From: Dave Zachariah <davez@kth.se>
Date: Sun Oct 04 2009 - 13:49:26 EDT

GERALD LEVY wrote:
>
> That's the big problem for the application of chaos theory to political
> economy, imo. Capitalism isn't chaotic. The 'anarchy of capitalist
> production' doesn't translate into chaos: one needs to grasp
> tendencies which produce stability and instability. Otherwise
> all you see are the potential vulnerabilities of capitalism but
> fail to grasp how it has been able to reproduce itself as a
> mode of production.

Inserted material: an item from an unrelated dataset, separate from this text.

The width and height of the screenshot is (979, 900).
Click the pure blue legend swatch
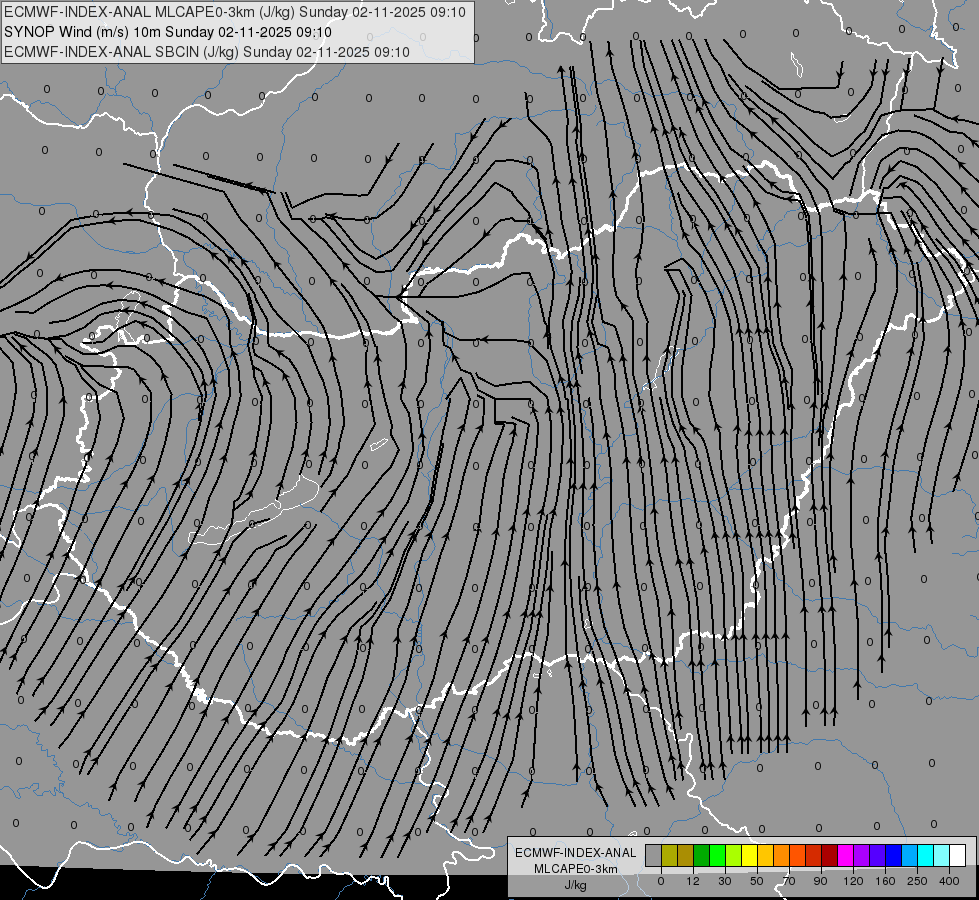(893, 855)
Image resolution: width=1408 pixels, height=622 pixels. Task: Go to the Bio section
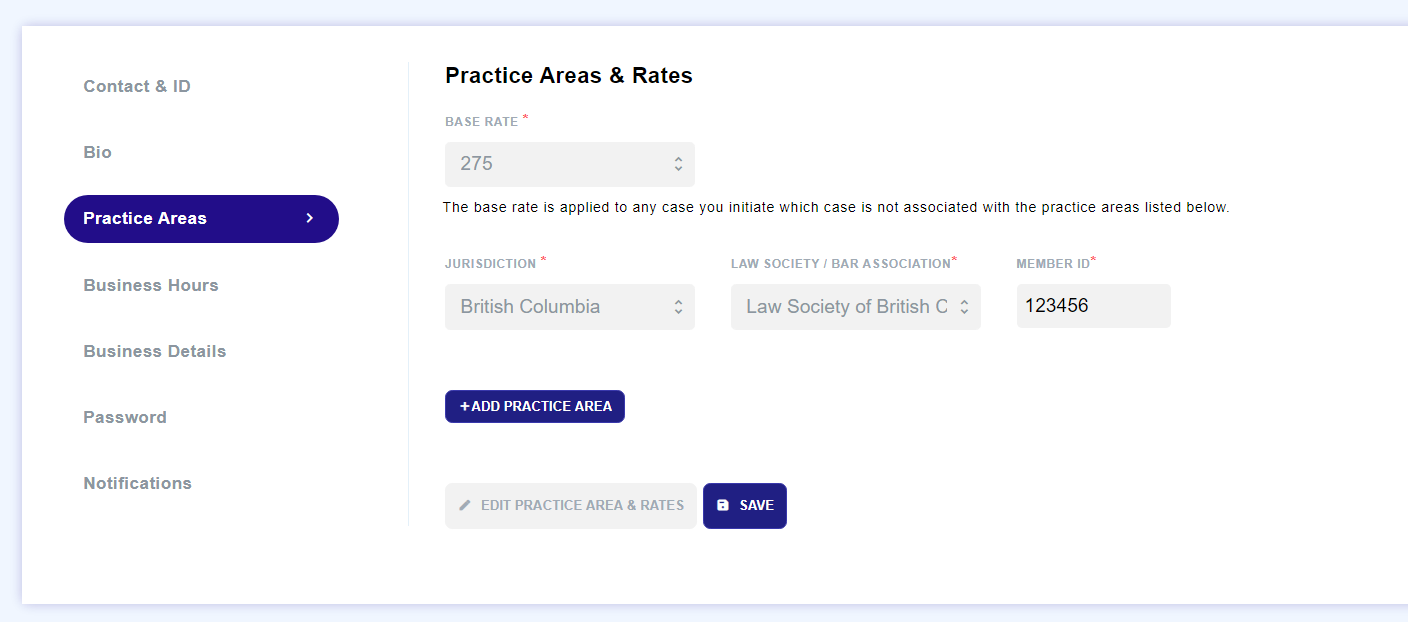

Capitalism hasn't blown apart - we need to
> understand why.
>

I think this is a misunderstanding of the theoretical frameworks from
which Ian is borrowing his concepts. It is not chaos theory but rather
statistical mechanics and control theory. (Perhaps the title of F&M's
book 'Laws of Chaos' adds to this conflation.) Chaotic systems are
deterministic systems that are extremely sensitive to boundary
conditions, so that their evolution could differ dramatically due to
infinitesimally changes in the way they start out. This is quite unlike
the historical examples of capitalist economies.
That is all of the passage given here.